* [EXERCISE PROMPT]
Continue the news report on the Nagorno-Karabakh fighting, picking up right after its final sentence.

* [DOCUMENT SEGMENT]

Segment Open

Pompeo says Nagorno-Karabakh fighting must stop

U.S. Secretary of State Mike Pompeo is urging the militaries of Armenia and Azerbaijan to stop the intense fighting this week over the breakaway Nagorno-Karabakh region.

Armenia and Azerbaijan accused each other's militaries on Tuesday of firing into the other's territory, far from the conflict zone.

It's the worst fighting over the region since the 1990s -- raging with tanks, warplanes, and artillery -- and the civilian death toll is mounting. Dozens have been reported killed and hundreds wounded.

This hospital in Nagorno-Karabakh is treating civilian victims.

"We took the children out so that they could hide or run away, but we failed. One of my family members, my nine-year-old daughter was killed either by artillery or a bomb dropped by them. My little boy is seriously injured, my wife is in the hospital, she is also injured."

Segment Closed

(Items listed in a dataset)
Segment Open

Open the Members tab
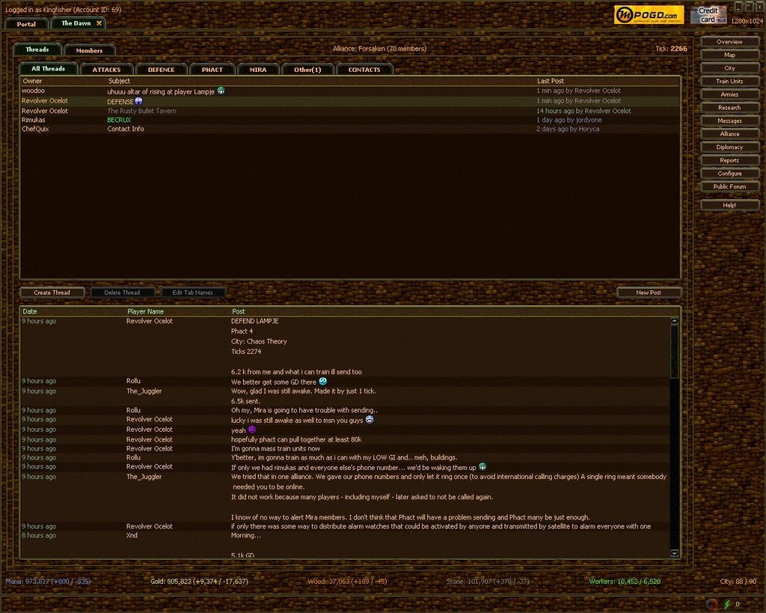Image resolution: width=766 pixels, height=613 pixels. 89,50
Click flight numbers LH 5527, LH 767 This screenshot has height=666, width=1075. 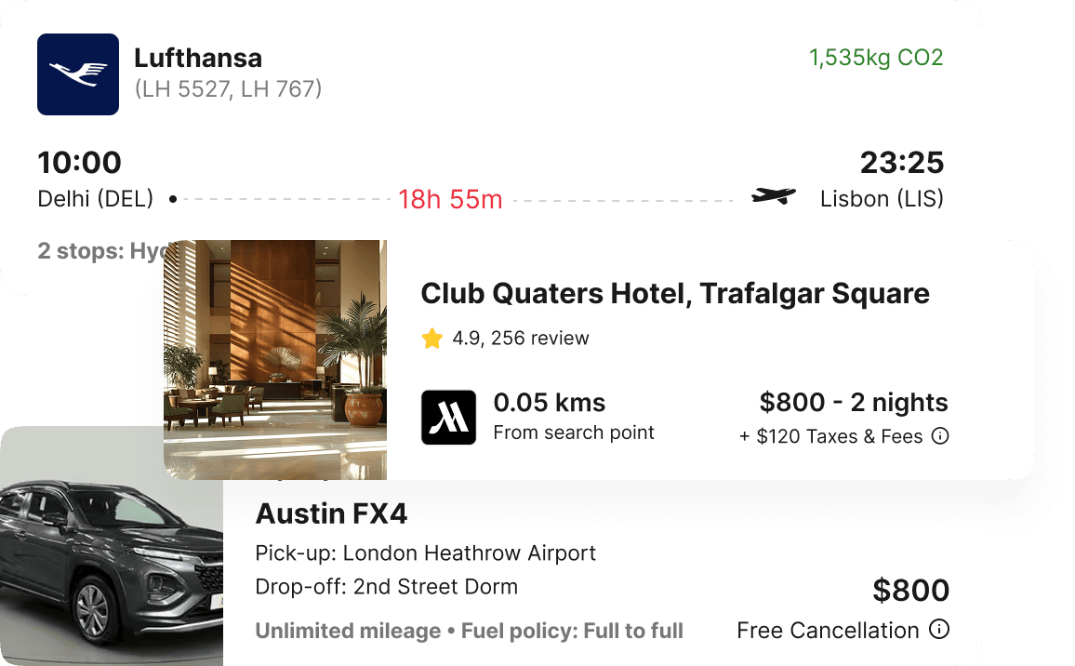point(229,89)
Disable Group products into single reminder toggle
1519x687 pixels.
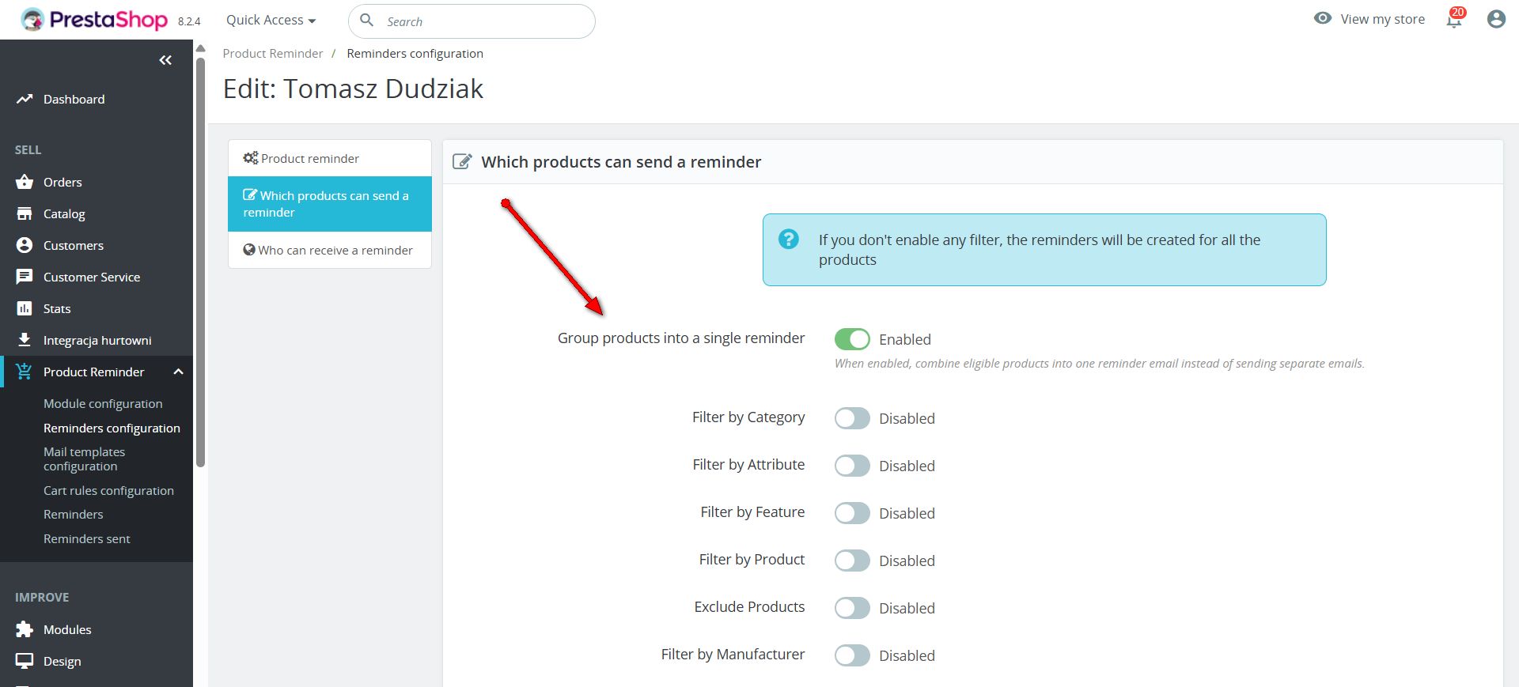click(x=852, y=339)
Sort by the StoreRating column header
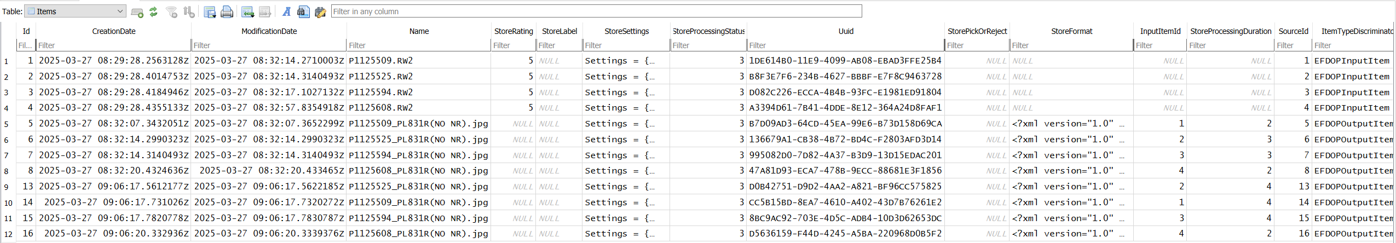This screenshot has height=243, width=1396. coord(513,31)
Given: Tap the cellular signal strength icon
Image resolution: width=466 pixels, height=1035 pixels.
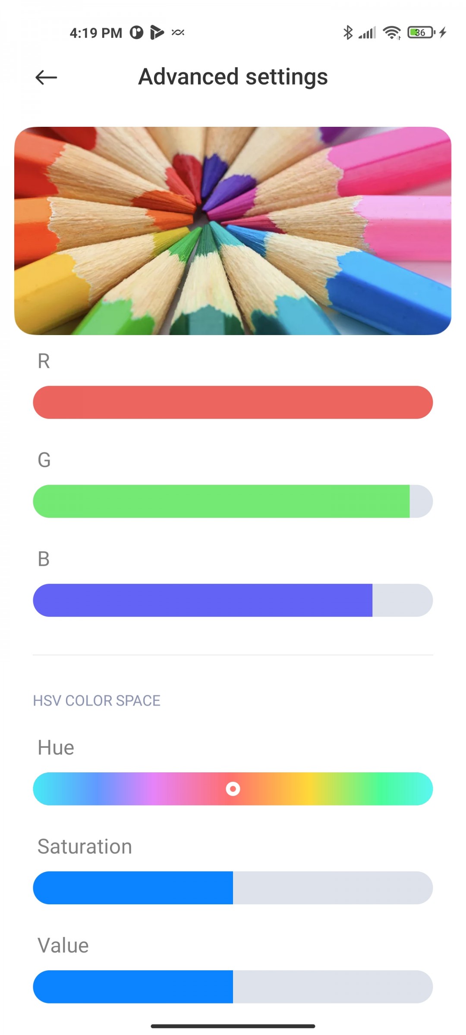Looking at the screenshot, I should point(368,33).
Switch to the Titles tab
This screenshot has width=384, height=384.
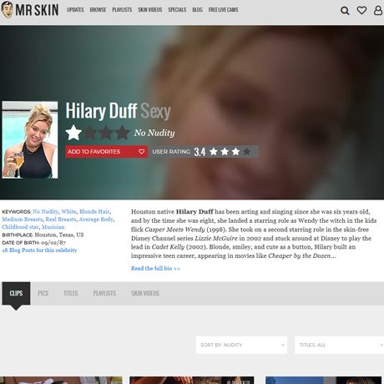click(x=71, y=293)
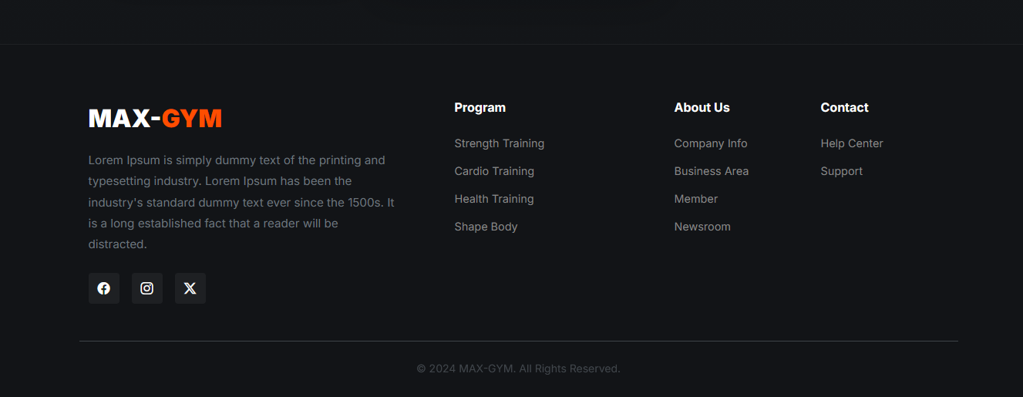This screenshot has width=1023, height=397.
Task: Open the Cardio Training link
Action: [494, 171]
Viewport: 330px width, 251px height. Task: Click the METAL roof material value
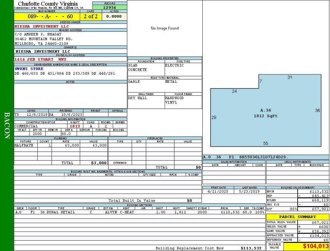[171, 82]
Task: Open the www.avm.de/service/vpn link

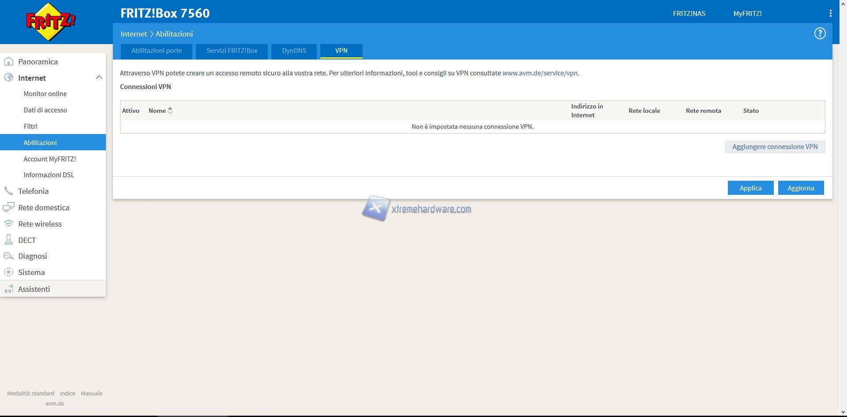Action: (540, 73)
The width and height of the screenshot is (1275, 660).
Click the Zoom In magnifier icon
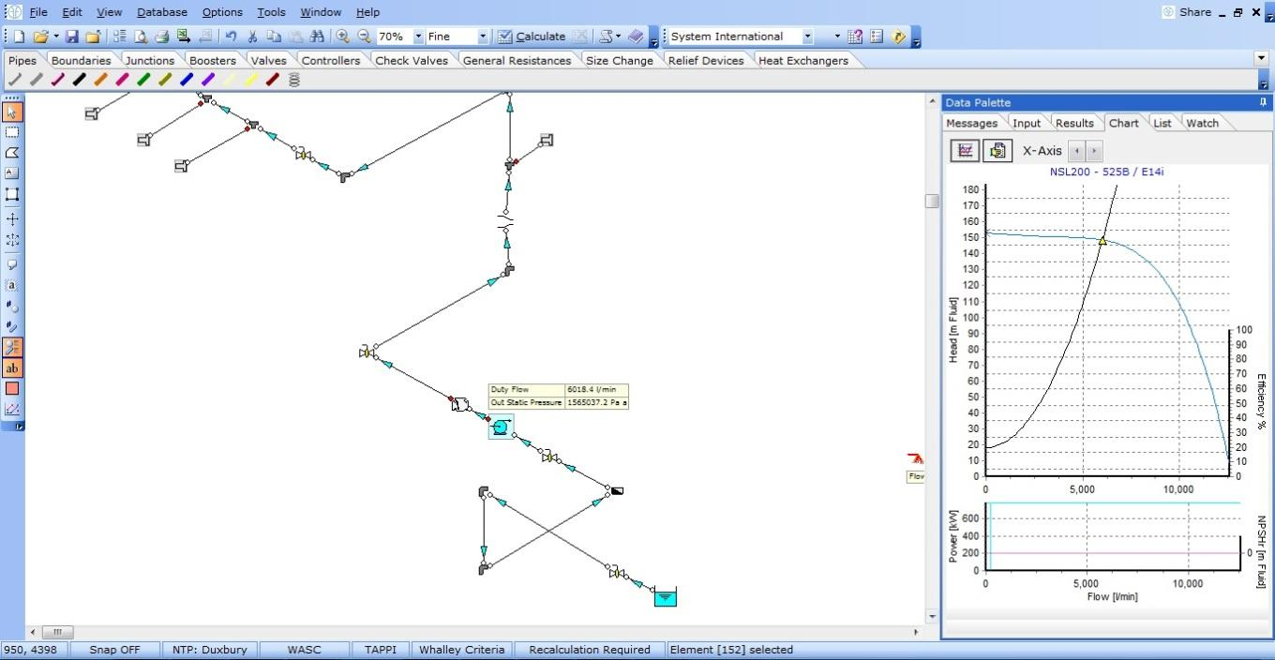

Segment Closed

* [RESPONSE]
Nagorno-Karabakh is inside Azerbaijan but run by ethnic Armenians and supported by Armenia. It broke away from Azerbaijan in a war in the 1990s.

All-out war could also drag in major regional powers Russia and Turkey. Moscow has a defense alliance with Armenia, while Ankara backs its own ethnic Turkic kin in Azerbaijan.

The South Caucasus region is a corridor for pipelines carrying oil and gas to world markets.

The Kremlin also called on Tuesday for an end to the fighting, and said it's in constant contact with both sides of the conflict and Turkey as well.